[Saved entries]
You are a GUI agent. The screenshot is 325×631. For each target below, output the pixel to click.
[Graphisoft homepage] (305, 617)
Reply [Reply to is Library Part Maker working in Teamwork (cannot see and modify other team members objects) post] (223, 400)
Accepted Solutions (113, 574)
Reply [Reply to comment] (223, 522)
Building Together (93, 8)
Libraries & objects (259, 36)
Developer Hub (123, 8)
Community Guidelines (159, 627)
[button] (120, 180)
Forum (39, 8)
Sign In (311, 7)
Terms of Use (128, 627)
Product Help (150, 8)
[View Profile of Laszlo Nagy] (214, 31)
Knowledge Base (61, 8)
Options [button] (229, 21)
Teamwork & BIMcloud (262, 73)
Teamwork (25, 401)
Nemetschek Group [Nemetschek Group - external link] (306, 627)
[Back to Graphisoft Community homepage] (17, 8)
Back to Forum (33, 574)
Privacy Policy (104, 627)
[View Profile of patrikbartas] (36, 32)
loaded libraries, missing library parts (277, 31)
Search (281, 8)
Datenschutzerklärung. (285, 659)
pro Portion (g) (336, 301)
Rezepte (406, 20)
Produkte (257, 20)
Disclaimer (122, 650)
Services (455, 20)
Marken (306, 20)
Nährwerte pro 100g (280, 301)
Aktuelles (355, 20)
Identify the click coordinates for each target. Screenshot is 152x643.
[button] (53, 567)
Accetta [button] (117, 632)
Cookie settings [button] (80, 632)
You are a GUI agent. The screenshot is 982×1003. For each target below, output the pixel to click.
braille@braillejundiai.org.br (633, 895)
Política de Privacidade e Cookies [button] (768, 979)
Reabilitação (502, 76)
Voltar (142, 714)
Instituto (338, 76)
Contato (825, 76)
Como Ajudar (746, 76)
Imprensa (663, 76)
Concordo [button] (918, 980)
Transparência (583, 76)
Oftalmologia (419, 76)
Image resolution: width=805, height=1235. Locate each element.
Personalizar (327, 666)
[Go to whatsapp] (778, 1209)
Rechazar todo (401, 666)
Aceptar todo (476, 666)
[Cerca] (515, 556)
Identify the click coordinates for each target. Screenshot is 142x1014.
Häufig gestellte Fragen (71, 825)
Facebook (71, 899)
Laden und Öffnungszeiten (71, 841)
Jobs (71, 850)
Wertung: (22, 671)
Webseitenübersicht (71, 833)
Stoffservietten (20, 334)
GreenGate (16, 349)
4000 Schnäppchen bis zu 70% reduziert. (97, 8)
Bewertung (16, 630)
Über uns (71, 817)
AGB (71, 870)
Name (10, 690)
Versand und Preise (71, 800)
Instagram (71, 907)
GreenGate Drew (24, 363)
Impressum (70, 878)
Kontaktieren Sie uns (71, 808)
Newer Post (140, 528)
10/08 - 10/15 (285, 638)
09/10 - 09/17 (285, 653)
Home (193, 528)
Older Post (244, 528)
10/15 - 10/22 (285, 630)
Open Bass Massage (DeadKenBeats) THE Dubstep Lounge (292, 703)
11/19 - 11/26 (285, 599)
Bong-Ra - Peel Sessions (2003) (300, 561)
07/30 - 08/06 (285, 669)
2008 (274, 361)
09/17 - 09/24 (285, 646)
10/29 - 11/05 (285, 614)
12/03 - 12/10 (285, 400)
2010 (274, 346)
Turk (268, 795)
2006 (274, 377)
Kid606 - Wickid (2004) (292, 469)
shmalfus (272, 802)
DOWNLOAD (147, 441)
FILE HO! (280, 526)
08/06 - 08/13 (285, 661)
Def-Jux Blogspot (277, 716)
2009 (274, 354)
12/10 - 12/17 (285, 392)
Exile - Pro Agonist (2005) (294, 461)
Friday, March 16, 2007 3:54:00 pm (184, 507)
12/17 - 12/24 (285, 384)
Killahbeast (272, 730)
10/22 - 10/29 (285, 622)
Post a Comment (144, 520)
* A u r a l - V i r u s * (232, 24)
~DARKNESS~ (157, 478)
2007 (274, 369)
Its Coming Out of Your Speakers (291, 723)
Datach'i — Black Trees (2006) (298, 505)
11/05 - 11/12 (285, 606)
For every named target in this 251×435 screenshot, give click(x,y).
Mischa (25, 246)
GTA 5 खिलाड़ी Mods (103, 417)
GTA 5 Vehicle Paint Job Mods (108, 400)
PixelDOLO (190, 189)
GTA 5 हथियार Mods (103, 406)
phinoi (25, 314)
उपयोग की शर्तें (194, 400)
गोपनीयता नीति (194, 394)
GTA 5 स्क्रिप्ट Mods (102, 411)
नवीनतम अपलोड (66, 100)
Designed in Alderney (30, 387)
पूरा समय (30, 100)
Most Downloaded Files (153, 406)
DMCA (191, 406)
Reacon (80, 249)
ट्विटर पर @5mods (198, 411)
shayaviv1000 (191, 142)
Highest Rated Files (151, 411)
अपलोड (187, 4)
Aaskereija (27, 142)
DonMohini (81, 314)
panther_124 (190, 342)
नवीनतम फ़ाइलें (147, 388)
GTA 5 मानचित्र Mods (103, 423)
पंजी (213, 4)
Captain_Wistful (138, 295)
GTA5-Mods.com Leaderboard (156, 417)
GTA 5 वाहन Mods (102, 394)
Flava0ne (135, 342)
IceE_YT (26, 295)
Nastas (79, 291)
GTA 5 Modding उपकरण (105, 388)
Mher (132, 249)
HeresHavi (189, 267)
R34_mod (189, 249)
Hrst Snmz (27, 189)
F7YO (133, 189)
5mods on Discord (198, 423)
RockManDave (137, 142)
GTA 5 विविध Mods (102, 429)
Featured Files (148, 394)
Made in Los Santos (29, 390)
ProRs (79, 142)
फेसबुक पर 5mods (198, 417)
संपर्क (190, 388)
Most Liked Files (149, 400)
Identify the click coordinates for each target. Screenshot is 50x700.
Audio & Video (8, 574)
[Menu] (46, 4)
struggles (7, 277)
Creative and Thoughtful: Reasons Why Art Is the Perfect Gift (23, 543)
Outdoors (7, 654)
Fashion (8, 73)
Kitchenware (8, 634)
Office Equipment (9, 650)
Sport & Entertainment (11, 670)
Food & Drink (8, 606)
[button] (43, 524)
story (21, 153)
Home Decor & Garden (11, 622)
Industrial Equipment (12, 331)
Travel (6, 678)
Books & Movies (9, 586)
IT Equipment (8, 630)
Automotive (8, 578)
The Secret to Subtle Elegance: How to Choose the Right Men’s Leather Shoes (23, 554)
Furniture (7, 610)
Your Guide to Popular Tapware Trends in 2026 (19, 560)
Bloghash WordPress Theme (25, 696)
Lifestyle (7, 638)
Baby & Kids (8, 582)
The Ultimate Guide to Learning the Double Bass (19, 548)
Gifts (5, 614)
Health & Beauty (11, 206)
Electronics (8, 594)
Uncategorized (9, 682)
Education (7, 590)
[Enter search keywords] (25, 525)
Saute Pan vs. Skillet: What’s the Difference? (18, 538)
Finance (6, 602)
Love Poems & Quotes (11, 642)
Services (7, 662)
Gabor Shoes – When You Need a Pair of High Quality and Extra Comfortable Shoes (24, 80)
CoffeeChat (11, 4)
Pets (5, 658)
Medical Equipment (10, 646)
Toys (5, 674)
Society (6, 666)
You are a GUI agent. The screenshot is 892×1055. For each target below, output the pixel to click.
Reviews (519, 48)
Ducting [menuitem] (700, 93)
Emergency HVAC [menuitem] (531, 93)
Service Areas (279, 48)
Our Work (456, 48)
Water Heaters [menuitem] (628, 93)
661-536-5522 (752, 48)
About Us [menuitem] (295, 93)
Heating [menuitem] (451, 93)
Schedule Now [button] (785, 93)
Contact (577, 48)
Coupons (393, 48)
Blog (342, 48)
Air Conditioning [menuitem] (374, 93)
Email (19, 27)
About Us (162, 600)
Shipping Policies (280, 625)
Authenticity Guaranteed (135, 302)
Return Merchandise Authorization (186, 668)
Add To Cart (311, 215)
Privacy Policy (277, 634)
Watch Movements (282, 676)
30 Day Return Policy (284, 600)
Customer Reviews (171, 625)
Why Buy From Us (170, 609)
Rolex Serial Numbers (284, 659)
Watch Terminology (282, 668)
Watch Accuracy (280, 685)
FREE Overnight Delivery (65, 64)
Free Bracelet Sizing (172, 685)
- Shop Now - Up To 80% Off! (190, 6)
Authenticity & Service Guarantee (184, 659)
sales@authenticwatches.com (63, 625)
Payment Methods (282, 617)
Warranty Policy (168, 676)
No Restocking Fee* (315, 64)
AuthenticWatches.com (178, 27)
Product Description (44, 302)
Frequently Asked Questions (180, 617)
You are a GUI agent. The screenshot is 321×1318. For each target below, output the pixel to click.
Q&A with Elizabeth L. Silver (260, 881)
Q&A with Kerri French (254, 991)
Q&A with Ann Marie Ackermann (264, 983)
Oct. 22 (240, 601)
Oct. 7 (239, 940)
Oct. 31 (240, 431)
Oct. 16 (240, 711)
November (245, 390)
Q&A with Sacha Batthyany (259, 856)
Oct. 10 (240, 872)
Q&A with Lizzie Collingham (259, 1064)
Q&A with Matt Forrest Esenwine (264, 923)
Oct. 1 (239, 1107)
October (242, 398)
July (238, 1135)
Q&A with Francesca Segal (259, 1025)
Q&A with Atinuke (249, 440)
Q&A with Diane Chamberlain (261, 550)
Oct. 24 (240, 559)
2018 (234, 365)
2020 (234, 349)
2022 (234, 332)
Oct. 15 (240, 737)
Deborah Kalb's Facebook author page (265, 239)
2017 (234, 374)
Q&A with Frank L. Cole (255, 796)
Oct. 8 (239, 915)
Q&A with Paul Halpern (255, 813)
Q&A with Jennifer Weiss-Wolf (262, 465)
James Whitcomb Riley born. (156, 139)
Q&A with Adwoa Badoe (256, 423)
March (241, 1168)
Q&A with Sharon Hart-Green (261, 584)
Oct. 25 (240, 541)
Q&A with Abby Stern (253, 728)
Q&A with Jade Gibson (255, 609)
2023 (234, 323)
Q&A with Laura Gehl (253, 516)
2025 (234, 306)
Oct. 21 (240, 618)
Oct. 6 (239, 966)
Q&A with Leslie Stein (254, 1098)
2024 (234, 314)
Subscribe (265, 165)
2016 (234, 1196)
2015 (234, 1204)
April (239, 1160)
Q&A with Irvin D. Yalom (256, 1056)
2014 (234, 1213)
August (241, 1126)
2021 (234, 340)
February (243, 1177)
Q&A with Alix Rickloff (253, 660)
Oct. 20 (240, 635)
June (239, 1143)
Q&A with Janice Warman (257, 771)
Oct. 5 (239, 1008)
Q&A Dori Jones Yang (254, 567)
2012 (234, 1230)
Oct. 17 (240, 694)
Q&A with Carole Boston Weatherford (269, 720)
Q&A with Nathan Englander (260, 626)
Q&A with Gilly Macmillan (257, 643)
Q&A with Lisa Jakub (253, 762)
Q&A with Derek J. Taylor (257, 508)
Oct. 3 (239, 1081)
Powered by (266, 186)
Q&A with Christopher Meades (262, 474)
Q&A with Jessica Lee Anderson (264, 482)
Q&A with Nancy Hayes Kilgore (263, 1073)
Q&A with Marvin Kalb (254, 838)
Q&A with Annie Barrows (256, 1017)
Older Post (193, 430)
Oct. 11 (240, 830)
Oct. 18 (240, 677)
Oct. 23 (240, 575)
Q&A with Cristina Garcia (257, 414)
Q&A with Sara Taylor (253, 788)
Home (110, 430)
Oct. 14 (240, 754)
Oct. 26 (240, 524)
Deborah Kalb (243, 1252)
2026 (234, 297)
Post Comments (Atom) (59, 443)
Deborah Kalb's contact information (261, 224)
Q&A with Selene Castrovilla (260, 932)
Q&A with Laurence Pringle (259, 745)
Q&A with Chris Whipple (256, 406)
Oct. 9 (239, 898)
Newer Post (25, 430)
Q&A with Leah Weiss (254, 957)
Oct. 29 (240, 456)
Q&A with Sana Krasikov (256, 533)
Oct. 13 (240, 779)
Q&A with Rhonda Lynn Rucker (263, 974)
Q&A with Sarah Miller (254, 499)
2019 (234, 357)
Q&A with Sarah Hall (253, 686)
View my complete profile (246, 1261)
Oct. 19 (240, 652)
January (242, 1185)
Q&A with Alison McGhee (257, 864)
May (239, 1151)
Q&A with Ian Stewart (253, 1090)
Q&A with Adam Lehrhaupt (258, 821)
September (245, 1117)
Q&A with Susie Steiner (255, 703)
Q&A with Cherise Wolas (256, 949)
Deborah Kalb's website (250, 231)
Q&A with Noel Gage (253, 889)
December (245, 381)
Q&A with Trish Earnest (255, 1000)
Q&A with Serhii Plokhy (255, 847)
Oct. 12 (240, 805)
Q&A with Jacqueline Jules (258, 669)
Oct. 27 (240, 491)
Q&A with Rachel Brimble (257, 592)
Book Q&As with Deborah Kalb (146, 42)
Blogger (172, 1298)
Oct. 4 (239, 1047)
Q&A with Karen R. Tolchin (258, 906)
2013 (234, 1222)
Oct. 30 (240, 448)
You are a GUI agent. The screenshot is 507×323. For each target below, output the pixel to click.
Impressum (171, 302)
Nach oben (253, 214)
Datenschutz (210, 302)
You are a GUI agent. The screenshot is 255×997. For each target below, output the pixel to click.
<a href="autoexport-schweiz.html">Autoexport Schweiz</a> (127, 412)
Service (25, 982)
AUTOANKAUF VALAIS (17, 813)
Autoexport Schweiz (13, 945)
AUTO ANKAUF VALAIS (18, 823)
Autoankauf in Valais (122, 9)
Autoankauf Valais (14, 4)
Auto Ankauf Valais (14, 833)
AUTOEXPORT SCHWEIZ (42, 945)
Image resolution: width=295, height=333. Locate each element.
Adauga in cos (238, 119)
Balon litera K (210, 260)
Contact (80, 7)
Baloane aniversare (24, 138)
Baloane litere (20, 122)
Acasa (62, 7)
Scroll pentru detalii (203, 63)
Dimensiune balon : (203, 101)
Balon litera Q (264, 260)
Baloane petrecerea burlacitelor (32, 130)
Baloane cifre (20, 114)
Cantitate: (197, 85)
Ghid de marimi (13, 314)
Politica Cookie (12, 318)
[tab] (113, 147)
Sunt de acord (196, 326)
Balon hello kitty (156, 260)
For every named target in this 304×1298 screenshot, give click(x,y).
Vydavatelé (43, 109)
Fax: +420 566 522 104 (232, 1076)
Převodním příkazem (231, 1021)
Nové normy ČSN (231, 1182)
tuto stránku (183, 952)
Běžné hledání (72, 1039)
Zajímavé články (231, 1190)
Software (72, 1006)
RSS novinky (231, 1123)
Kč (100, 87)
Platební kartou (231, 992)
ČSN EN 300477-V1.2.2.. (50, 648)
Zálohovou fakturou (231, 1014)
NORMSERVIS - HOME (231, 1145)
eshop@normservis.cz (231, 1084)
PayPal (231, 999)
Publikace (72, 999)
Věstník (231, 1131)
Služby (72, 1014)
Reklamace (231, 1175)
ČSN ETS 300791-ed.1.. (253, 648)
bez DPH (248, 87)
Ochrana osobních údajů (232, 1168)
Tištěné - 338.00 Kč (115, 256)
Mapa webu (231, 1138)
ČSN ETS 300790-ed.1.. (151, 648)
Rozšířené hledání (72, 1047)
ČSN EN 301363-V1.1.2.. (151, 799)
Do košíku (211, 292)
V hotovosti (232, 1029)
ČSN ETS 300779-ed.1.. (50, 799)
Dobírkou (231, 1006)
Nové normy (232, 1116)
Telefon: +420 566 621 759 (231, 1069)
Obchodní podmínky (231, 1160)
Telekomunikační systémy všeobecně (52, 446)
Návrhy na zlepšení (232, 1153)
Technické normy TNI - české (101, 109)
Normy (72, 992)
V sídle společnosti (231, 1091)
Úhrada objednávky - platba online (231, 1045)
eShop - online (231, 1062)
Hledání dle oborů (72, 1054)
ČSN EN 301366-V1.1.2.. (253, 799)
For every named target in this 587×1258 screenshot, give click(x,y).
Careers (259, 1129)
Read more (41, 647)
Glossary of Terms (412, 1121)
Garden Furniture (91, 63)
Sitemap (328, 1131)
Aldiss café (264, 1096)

* [TASK PROMPT]: Write out the lines of the listing from the line containing "Rolex Serial Numbers (284, 659)" through the line containing "Authenticity & Service Guarantee (184, 659)", both included, exactly as they appear.

* [COMPLETE ANSWER]:
Rolex Serial Numbers (284, 659)
Watch Terminology (282, 668)
Watch Accuracy (280, 685)
FREE Overnight Delivery (65, 64)
Free Bracelet Sizing (172, 685)
- Shop Now - Up To 80% Off! (190, 6)
Authenticity & Service Guarantee (184, 659)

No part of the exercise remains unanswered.